───── Passage shown ─────
Well, then. I say let's not call the Pub the Pub anymore. I vote for "The Shebeen".
You have English-themed pubs? Weird.
We even have one here called "The Britannia Arms"...has Union Jacks all over the place and a red call box out front! But I do have to give them credit...unlike a lot of such places, the Arms is very true to its roots. It reminds me a great deal of some of the pubs we visited in England. No cask-conditioned, cellar-cooled ale, alas (I really developed a taste for good ale in London!), but the atmosphere is very true to type.

Our token "Irish pub" on the other hand, is a travesty. It's basically a fern bar that serves Guinness. Kind of like a ""Slug and Lettuce" that serves corned beef and cabbage. Nice enough for a restaurant, I guess...I'm told the food is very good...but the only thing Irish about it is the name: Rosie McCann's.

Redwolf
missy wrote:...we have bar/restaurants that "pretend" they are English or Irish themed pubs. I got into an slight, ah, disagreement with the bartender at the "Fox and Hound" that is across the street from where I work. They have "Bud Light" happy hours. What the heck kind of pub would even serve Bud Light???

I won't even go into what the "Claddagh" pub calls "Irish" - one of their offerings is "Southern Irish Pulled Pork Sandwich" :o
That's what's to love about the U.S.: you can get it all. The packaging and delivery wax imaginative - from faithful to hodgepodge to in name only - and the eye-batters are the spoilsports. :wink: One local Irish-themed pub serves an haute cuisine boxty with a balsamic/vanilla reduction sauce drizzled over the top. It's so wrong, bless 'em. *shudder*

Posted: Sun Jun 08, 2008 7:36 pm
by Ronbo
djm wrote:
Ronbo wrote:Pubs are a different matter altogether.
Sorry, you are way off the mark, there. Bars/taverns/saloons were never called public houses (pubs) in the States as far as I know. That is a fairly recent innovation, with bar owners trying to find a label for their establishments to cash in on the exoticness of it.
───── Excerpted records ─────
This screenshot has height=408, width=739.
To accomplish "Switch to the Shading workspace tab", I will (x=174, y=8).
─────
───── Excerpted records ─────
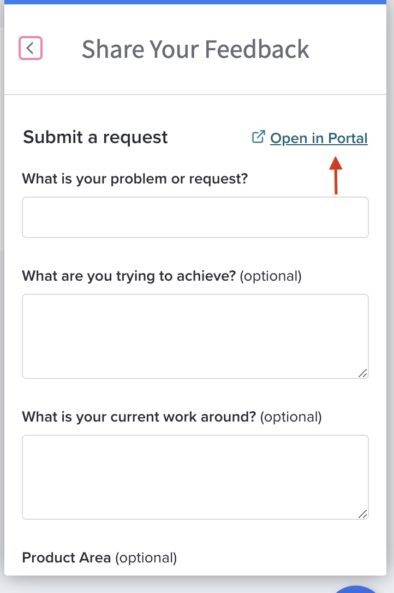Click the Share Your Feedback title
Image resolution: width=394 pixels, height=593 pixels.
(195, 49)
─────
───── Excerpted records ─────
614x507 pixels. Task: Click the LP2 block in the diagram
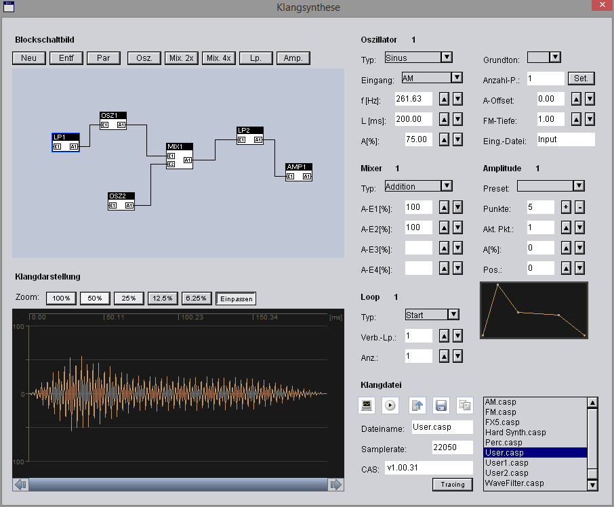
─────
Required actions
A - Name every dish that the forum thread about pubs mentions.
B - From the forum thread about pubs, quote the stretch from "I won't even" through "exoticness of it.".
C - Write what comes next in the forum thread about pubs, picking up after its final post.

Results
A -
- Corned beef and cabbage
- Southern Irish Pulled Pork Sandwich
- Boxty with a balsamic/vanilla reduction sauce

B -
I won't even go into what the "Claddagh" pub calls "Irish" - one of their offerings is "Southern Irish Pulled Pork Sandwich" :o
That's what's to love about the U.S.: you can get it all. The packaging and delivery wax imaginative - from faithful to hodgepodge to in name only - and the eye-batters are the spoilsports. :wink: One local Irish-themed pub serves an haute cuisine boxty with a balsamic/vanilla reduction sauce drizzled over the top. It's so wrong, bless 'em. *shudder*

Posted: Sun Jun 08, 2008 7:36 pm
by Ronbo
djm wrote:
Ronbo wrote:Pubs are a different matter altogether.
Sorry, you are way off the mark, there. Bars/taverns/saloons were never called public houses (pubs) in the States as far as I know. That is a fairly recent innovation, with bar owners trying to find a label for their establishments to cash in on the exoticness of it.

C -
djm
Duh. Deej. I KNOW! I never set foot in a pub in the states until the last decade or so, when it became a sort of trend to call them pubs. I did set foot (and occasionally other body parts) into and on parts of bars, taverns, and saloons. Pubs bear no resemblance to an old-time saloon or bar, particularly in the potential for damage to the individual frequenting them. And most of the "pubs" here are pretty wimpy imitations of the real thing. You gotta read the message closer. The heat must be getting to you, up there. :lol:

Posted: Sun Jun 08, 2008 7:41 pm
by djm
Probably. <shrug>

djm

Posted: Sun Jun 08, 2008 7:50 pm
by Walden
Hotel, inn, public house, tavern, bar and grill... it gets kinda fuzzy, don't it!

Posted: Sun Jun 08, 2008 8:50 pm
by cowtime
In the old days, if you fancied a brawl, cards, cheap whiskey, raucus laughter, cheap women, and the occasional cutting and shooting, you went to a saloon
or in some cases, a family reunion....

Posted: Mon Jun 09, 2008 1:25 pm
by Flyingcursor
Deej,

Isn't the Proctology forum the place for expressing a bit of rancour now and then?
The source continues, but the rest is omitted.